E’ sempre più chiaro che la chiave di una terapia efficace contro il morbo d’Alzheimer risiede in una diagnosi che possa precedere l’insorgere dei sintomi più evidenti.
di Lisa Ovi
Il morbo di Alzheimer comincia ad interferire con il cervello molti anni prima che i sintomi si facciano apparenti. Il mondo scientifico comincia a concentrare gli sforzi della ricerca sulla necessità di riconoscere l’azione del morbo con sempre maggiore anticipo nella speranza che una diagnosi anticipata possa permettere ai trattamenti di essere più efficaci.
La tecnologia potrebbe avere un ruolo sia nell’accelerare la conoscenza del morbo che nel diagnosticare e monitorarne gli sviluppi. L’evoluzione rapida nel campo dell’intelligenza artificiale e la presenza dilagante di dispositivi mobili aprono le porte al possibile sviluppo di strumenti che facciano parte della vita quotidiana degli utenti. Due nuovi studi esemplificano le nuove possibilità a disposizione della medicina.
Ricercatori della University of California – Davis Health sono riusciti ad insegnare ad un computer come identificare con precisione la presenza di amiloidi tra i tessuti di un cervello umano. Pubblicata su Nature Communications, la ricerca è stata condotta sotto la guida di Brittany Dugger, assistant professor del dipartimento di patologia della UC Davis, in collaborazione con il collega Michael J. Keiser, assistant professor del dipartimento di malattie neurodegenerative e chimica farmaceutica.
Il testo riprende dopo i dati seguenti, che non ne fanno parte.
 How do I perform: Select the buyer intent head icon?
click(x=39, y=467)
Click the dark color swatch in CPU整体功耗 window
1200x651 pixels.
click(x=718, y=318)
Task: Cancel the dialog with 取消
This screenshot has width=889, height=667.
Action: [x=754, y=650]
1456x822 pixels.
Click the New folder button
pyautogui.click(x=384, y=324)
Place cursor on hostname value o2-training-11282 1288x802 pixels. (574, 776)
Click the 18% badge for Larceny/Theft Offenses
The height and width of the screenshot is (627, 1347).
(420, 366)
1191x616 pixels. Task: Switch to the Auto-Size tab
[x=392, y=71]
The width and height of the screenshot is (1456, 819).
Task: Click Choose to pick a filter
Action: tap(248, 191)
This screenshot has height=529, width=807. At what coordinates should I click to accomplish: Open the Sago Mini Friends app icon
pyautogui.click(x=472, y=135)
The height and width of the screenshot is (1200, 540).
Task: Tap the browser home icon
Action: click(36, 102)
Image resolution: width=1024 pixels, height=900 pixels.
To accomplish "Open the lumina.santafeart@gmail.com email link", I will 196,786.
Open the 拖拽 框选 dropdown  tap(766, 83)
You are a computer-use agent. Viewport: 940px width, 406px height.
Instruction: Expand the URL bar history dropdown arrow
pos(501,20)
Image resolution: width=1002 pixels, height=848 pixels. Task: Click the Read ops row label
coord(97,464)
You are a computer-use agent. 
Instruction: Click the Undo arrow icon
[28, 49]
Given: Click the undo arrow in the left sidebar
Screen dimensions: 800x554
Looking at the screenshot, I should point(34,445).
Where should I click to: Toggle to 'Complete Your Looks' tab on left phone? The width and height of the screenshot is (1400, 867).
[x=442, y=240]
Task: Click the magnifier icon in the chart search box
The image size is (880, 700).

Le placche di amiloidi sono agglomerati di frammenti proteici che si formano nel cervello affetto da Alzheimer e distruggono le connessioni tra le cellule nervose. Il programma di apprendimento automatico creato dai ricercatori della UC Davis si è rivelato capace di riconoscere velocemente la presenza di placche di amiloidi. Lo strumento è stato pensato come supporto per il lavoro dei neuropatologi, in quanto capace di analizzare velocemente grandi volumi di dati. L’automazione del laborioso processo di identificazione ed analisi delle minuscole placche permetterà ai neuropatologi di studiare più da vicino i risultati e porsi più domande a cui cercare risposta.
In un secondo studio, ricercatori della University of Cambridge hanno dimostrato come strumenti di realtà virtuale siano in grado di diagnosticare segni precoci d’Alzheimer più accuratamente dei test cognitivi attualmente in uso. La ricerca è stata pubblicata su Brain e condotta da ricercatori del dipartimento di neuroscienze cliniche della Cambridge, sotto la direzione del Dr Dennis Chan, in collaborazione con il professor Neil Burgess della UCL.
Uno dei primi sintomi della malattia è la perdita del senso dell’orientamento. Non a caso, una delle prime aeree del cervello affette dall’Alzheimer è la corteccia entorinale, sede del nostro sistema di navigazione interno. I ricercatori hanno sviluppato e testato un test di navigazione VR per pazienti a rischio di demenza. Una cinquantina di pazienti affetti da mild cognitive impairment (MCI) hanno indossato occhiali VR ed esplorato un ambiente appositamente progettato per valutare la funzionalità della loro corteccia entorinale. Il test di navigazione in VR si è rivelato capace di distinguere i pazienti ad alto rischio di Alzheimer da quelli meno a rischio con più precisione delle batterie di test in uso. I ricercatori teorizzano che possa essere utilizzato anche per valutare gli effetti dei farmaci contro l’Alzheimer.
Questi progetti rappresentano degli ottimi esempi di scienza traslazionale interdisciplinare. Neuropatologi, informatici, medici ed ingegneri hanno collaborato alla risoluzione di un problema comune.